EXTRACTED DATA

● ● ● ● ● ● ●

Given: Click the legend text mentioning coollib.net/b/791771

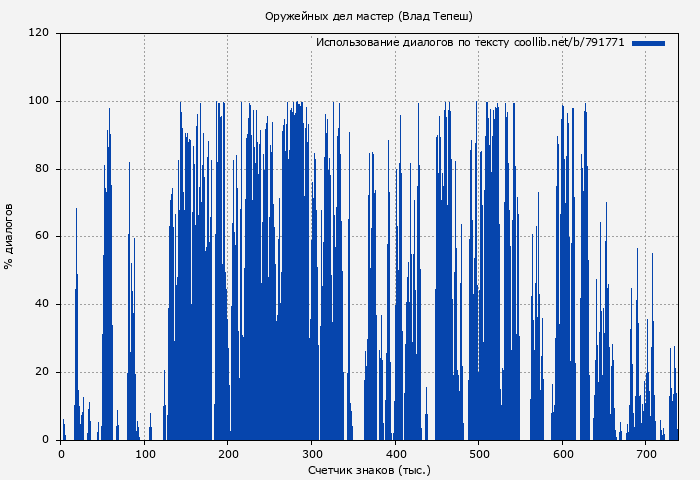Looking at the screenshot, I should 470,43.
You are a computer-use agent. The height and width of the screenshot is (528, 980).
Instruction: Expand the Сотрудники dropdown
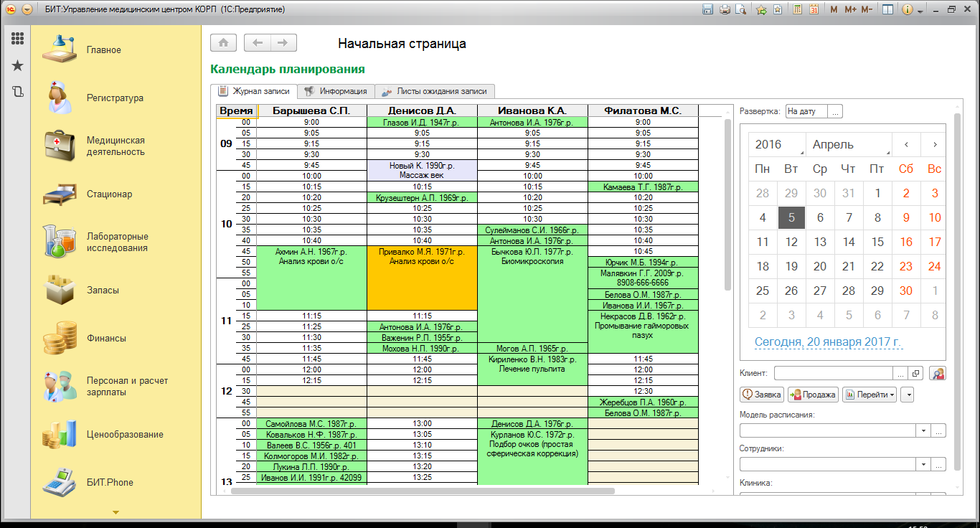(923, 464)
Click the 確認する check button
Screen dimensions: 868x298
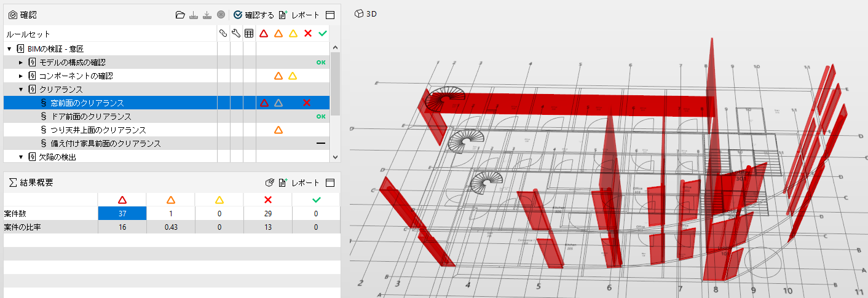click(x=254, y=15)
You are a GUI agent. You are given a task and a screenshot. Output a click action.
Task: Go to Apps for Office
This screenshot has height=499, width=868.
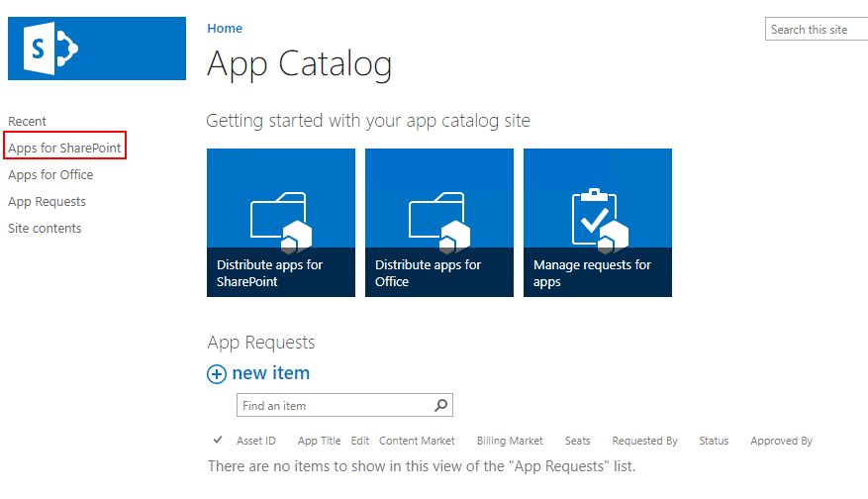50,175
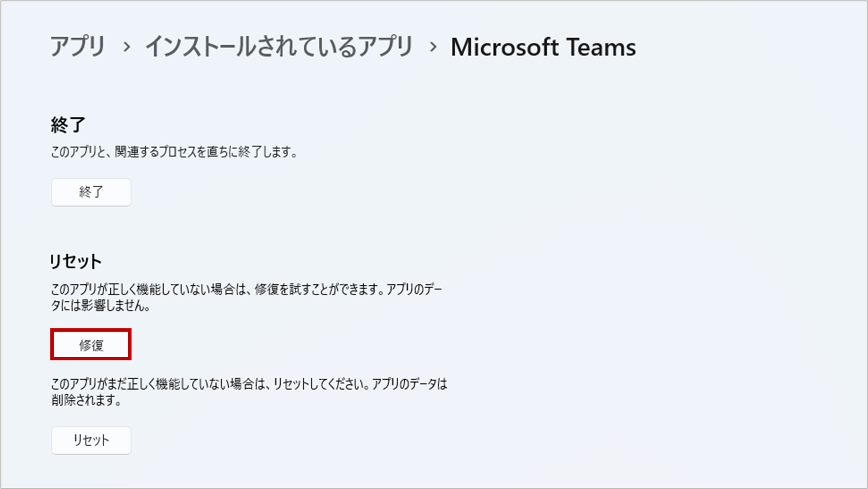Repair the Microsoft Teams app without losing data
868x489 pixels.
tap(91, 344)
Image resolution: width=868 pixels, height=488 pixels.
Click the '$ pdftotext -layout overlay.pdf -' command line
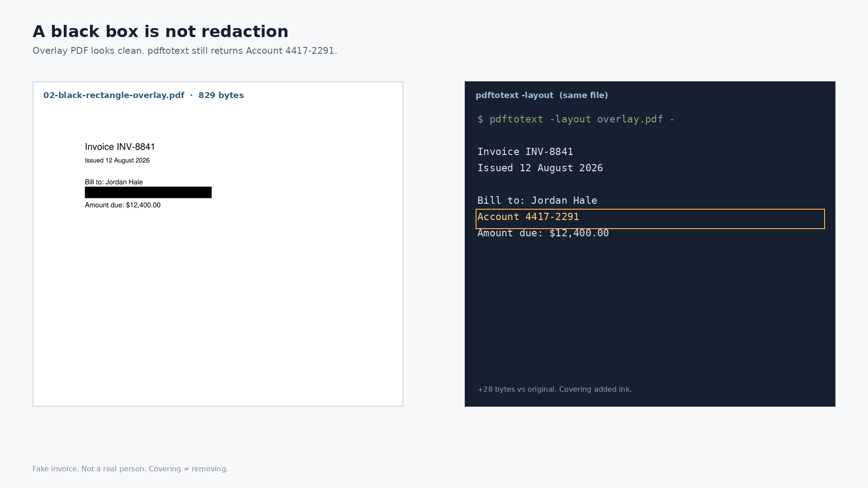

● ● ● ● ● ● ●

WORK ITEM
Repeat the listing word for word, omitting the pictures.

EXERCISE OUTPUT
Given: Click the legend text mentioning coollib.net/b/791771

Looking at the screenshot, I should 470,43.
You are a computer-use agent. The height and width of the screenshot is (528, 980).
Instruction: Expand the Сотрудники dropdown
(923, 464)
Click the 確認する check button
Screen dimensions: 868x298
click(x=254, y=15)
You are a GUI agent. You are given a task and a screenshot. Output a click action.
Task: Go to Apps for Office
This screenshot has height=499, width=868.
50,175
Repair the Microsoft Teams app without losing data
868x489 pixels.
tap(91, 344)
Image resolution: width=868 pixels, height=488 pixels.
Click the '$ pdftotext -layout overlay.pdf -' command line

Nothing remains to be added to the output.